Saved data entries:
——————

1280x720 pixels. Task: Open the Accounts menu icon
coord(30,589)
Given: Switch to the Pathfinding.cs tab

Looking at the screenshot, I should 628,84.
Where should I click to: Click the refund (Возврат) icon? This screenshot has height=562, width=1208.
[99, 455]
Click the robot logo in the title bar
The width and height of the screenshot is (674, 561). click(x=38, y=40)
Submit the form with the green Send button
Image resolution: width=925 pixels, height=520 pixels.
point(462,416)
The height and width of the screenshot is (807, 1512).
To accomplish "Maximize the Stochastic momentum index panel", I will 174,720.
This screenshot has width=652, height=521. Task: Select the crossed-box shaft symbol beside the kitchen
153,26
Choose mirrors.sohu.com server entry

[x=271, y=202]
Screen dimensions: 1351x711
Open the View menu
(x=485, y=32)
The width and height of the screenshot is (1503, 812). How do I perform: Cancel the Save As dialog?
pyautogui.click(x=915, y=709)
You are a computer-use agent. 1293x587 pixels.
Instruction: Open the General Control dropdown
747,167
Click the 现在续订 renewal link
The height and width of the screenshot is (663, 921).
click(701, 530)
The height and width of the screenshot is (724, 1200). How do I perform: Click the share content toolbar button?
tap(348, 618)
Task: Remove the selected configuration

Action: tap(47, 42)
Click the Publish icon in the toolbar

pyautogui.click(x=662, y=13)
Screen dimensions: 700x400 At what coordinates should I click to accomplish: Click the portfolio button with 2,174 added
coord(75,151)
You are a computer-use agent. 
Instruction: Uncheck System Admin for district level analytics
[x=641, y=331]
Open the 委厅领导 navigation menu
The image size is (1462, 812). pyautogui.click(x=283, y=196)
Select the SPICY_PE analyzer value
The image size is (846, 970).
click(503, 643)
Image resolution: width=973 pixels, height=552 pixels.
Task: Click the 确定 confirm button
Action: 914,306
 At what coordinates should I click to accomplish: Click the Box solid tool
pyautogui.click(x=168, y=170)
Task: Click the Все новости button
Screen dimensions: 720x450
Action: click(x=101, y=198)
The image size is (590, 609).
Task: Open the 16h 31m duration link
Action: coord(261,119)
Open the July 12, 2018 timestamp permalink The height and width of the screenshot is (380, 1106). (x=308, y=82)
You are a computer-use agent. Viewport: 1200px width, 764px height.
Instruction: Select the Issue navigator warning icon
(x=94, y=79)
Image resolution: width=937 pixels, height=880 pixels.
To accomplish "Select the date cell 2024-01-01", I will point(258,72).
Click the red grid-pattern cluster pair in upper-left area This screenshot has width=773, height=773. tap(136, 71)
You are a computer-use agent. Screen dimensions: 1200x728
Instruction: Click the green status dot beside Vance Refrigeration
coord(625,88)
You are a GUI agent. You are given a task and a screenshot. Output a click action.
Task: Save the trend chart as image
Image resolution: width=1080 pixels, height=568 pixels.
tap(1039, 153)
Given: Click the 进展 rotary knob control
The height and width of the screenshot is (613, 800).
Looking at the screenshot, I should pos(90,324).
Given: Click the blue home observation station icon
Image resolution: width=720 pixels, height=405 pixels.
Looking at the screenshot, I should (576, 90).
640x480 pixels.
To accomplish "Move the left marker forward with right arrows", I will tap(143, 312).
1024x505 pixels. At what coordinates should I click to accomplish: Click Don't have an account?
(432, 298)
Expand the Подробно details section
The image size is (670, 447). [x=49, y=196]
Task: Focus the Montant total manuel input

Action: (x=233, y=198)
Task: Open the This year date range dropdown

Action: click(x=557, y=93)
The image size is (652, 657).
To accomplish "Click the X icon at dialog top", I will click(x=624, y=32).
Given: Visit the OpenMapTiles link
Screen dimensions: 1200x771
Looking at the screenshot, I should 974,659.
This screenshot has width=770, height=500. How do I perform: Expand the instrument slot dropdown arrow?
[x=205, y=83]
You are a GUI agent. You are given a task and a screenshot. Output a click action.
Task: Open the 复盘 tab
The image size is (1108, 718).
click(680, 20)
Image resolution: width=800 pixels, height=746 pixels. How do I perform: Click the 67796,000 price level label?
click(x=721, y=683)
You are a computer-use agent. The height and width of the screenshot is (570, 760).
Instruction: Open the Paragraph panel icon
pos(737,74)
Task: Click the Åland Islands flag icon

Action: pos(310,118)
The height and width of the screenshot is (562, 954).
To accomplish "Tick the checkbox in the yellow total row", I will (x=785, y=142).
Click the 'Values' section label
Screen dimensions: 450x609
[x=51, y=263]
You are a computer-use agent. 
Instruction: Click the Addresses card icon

——————

■ WHAT YOU ARE ASKED TO DO ■
Every line holding the string "left" should be copied here, so please find those lines in the data.

■ ANSWER SPACE ■
Click the red grid-pattern cluster pair in upper-left area This screenshot has width=773, height=773. tap(136, 71)
To accomplish "Move the left marker forward with right arrows", I will tap(143, 312).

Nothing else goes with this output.